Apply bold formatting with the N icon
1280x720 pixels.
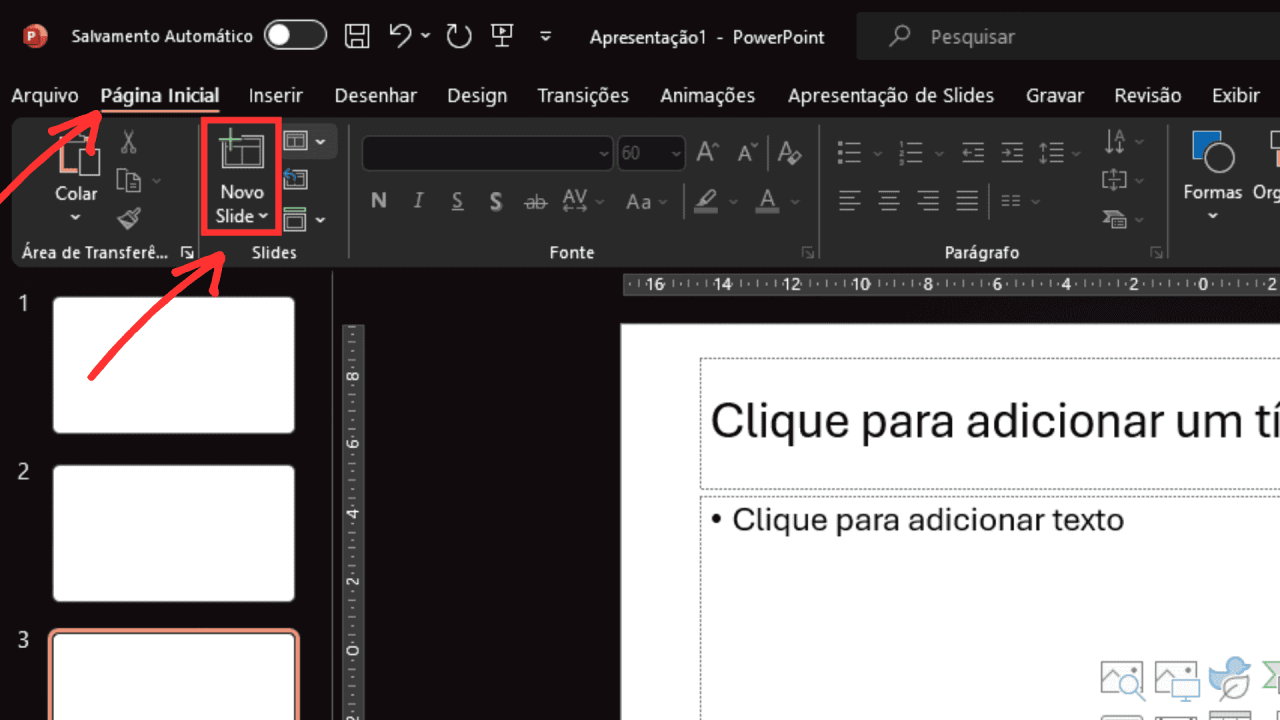378,200
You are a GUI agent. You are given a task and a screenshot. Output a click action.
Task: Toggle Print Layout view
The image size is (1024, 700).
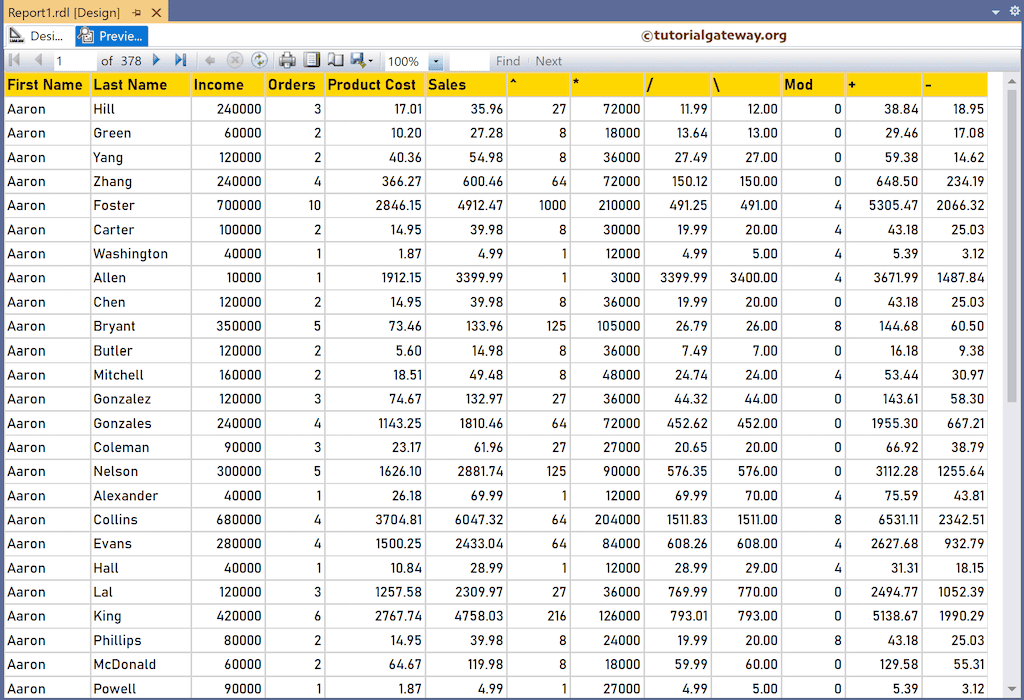click(x=312, y=60)
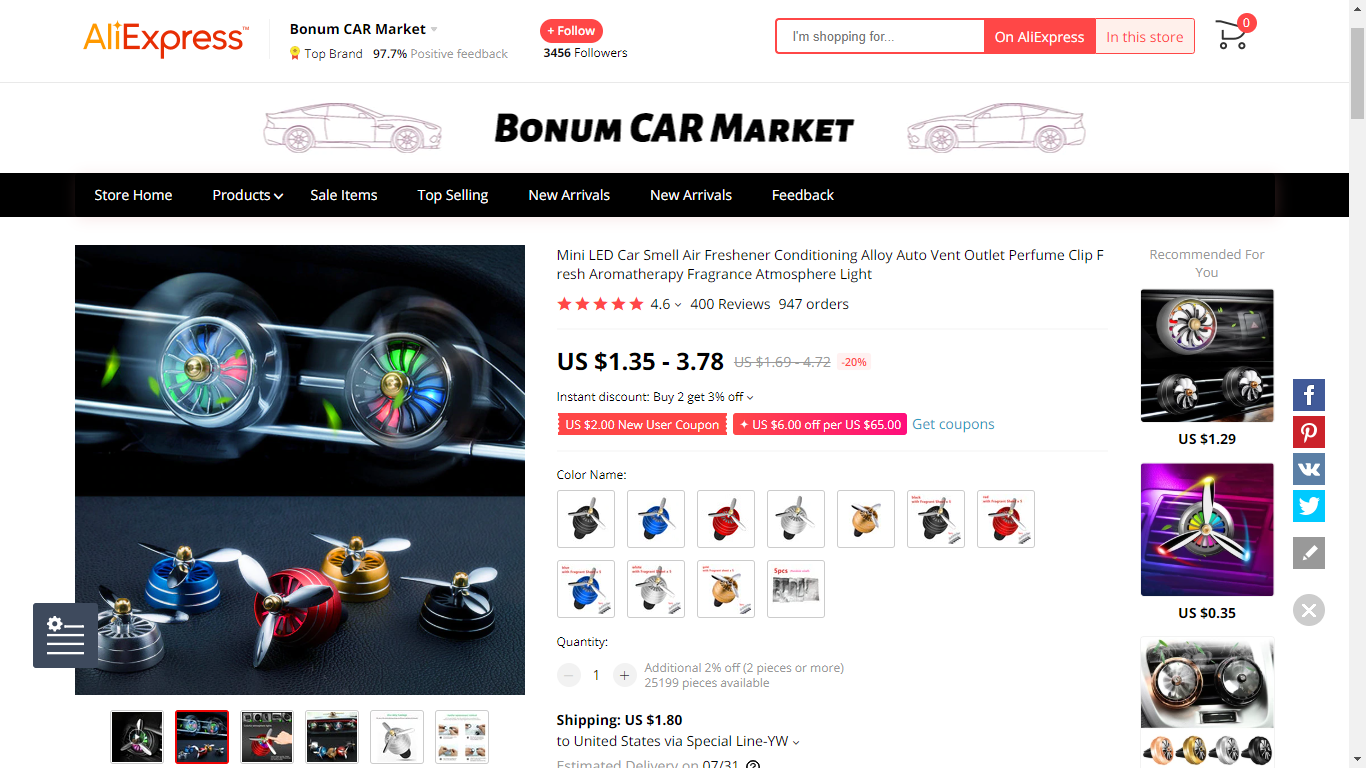Click the AliExpress logo
Screen dimensions: 1366x768
click(165, 38)
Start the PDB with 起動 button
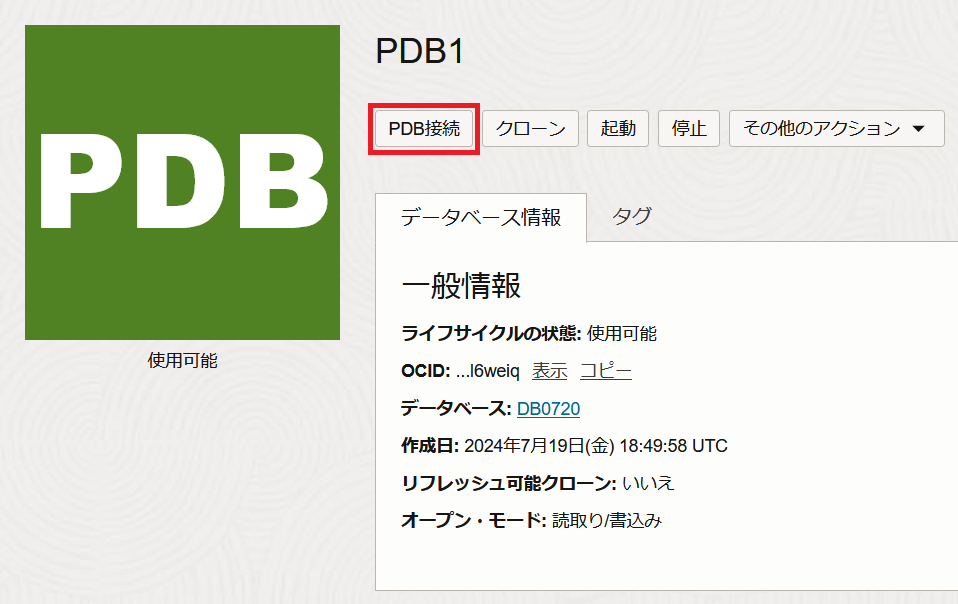 618,129
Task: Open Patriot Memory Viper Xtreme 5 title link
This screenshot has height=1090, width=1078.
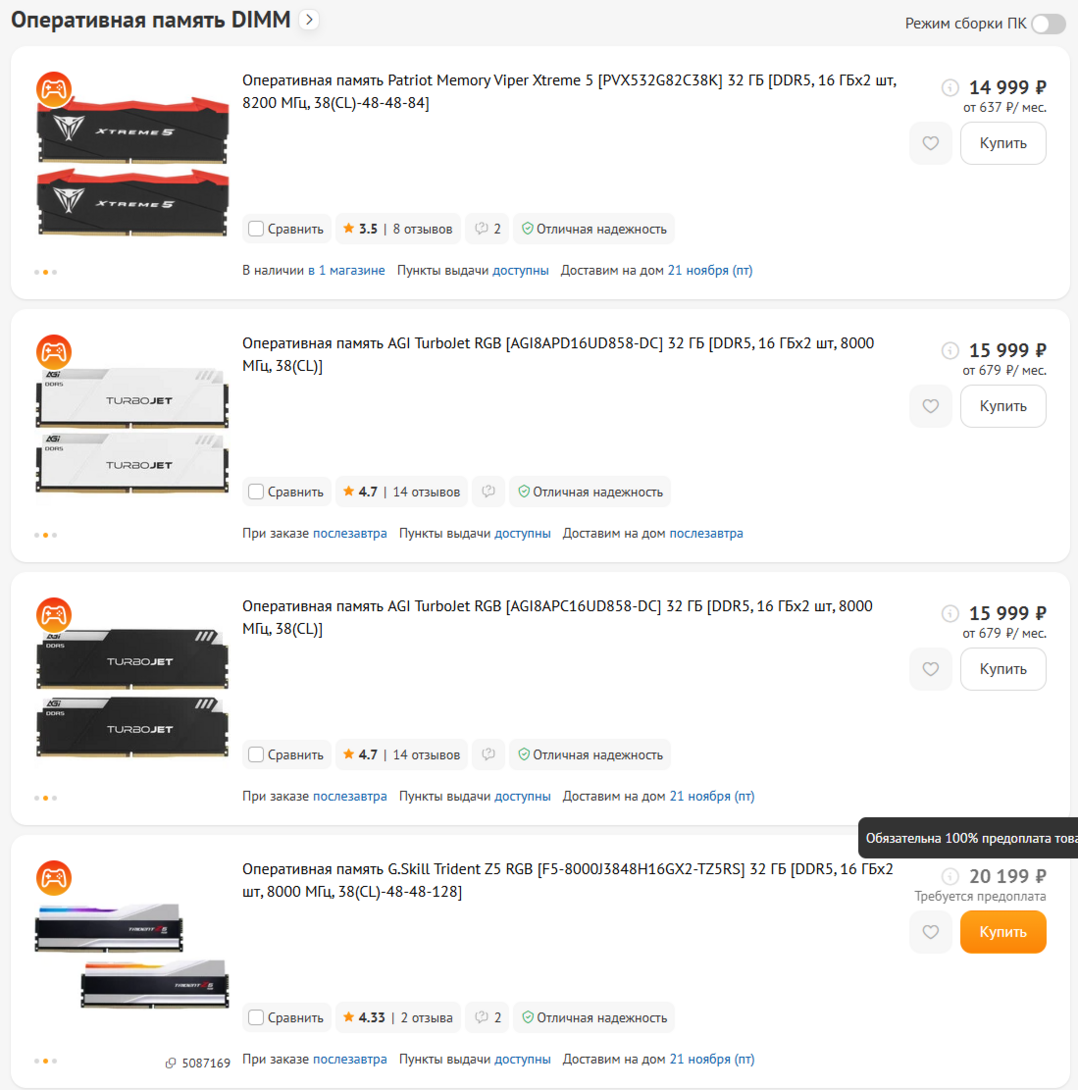Action: point(569,91)
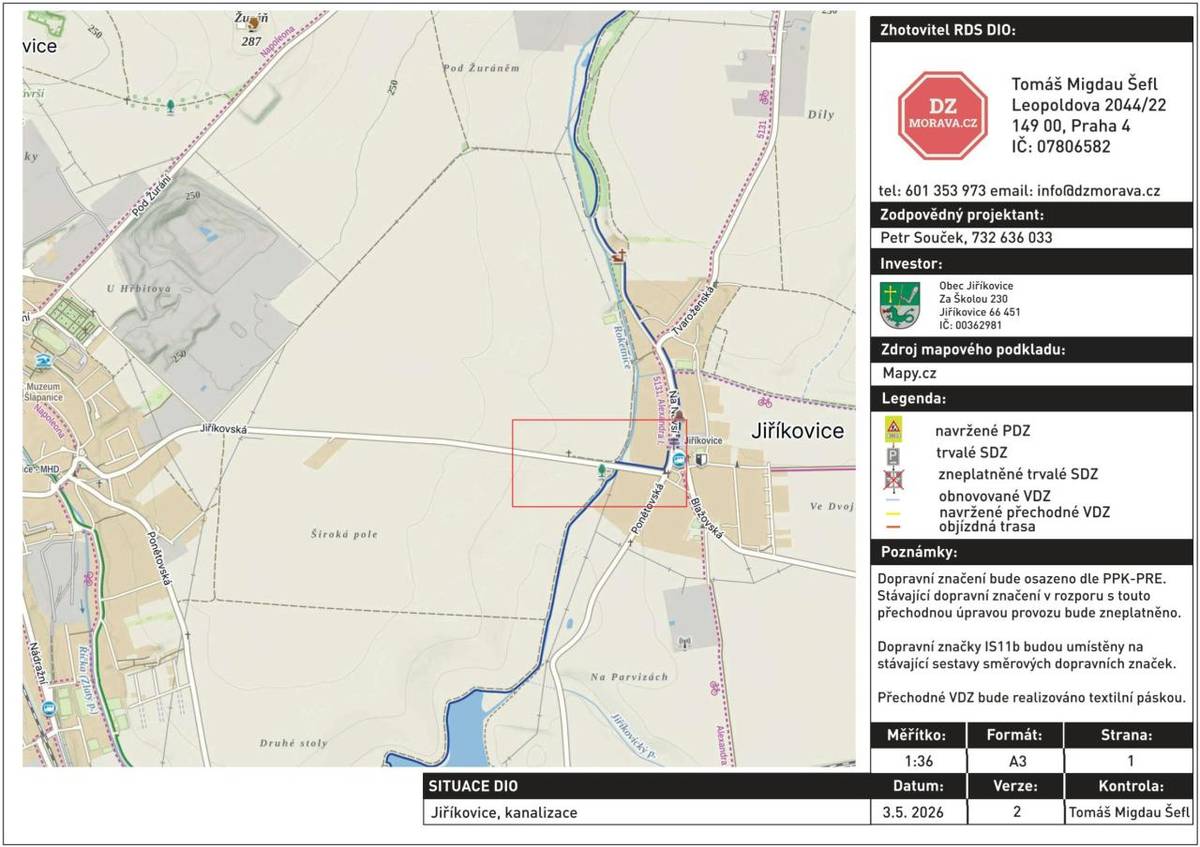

————

Work to complete: Since the pictures are not wanted, transcribe only the rest of the material above, exactly as it stands.

Task response:
Apply bold formatting with the N icon
1280x720 pixels.
378,200
You are a GUI agent. You are given a task and a screenshot. Output a click action.
Task: Toggle Print Layout view
The image size is (1024, 700).
click(x=312, y=60)
Click the AliExpress logo
Screen dimensions: 1366x768
click(165, 38)
Start the PDB with 起動 button
 618,129
Task: Open Patriot Memory Viper Xtreme 5 title link
This screenshot has height=1090, width=1078.
Action: point(569,91)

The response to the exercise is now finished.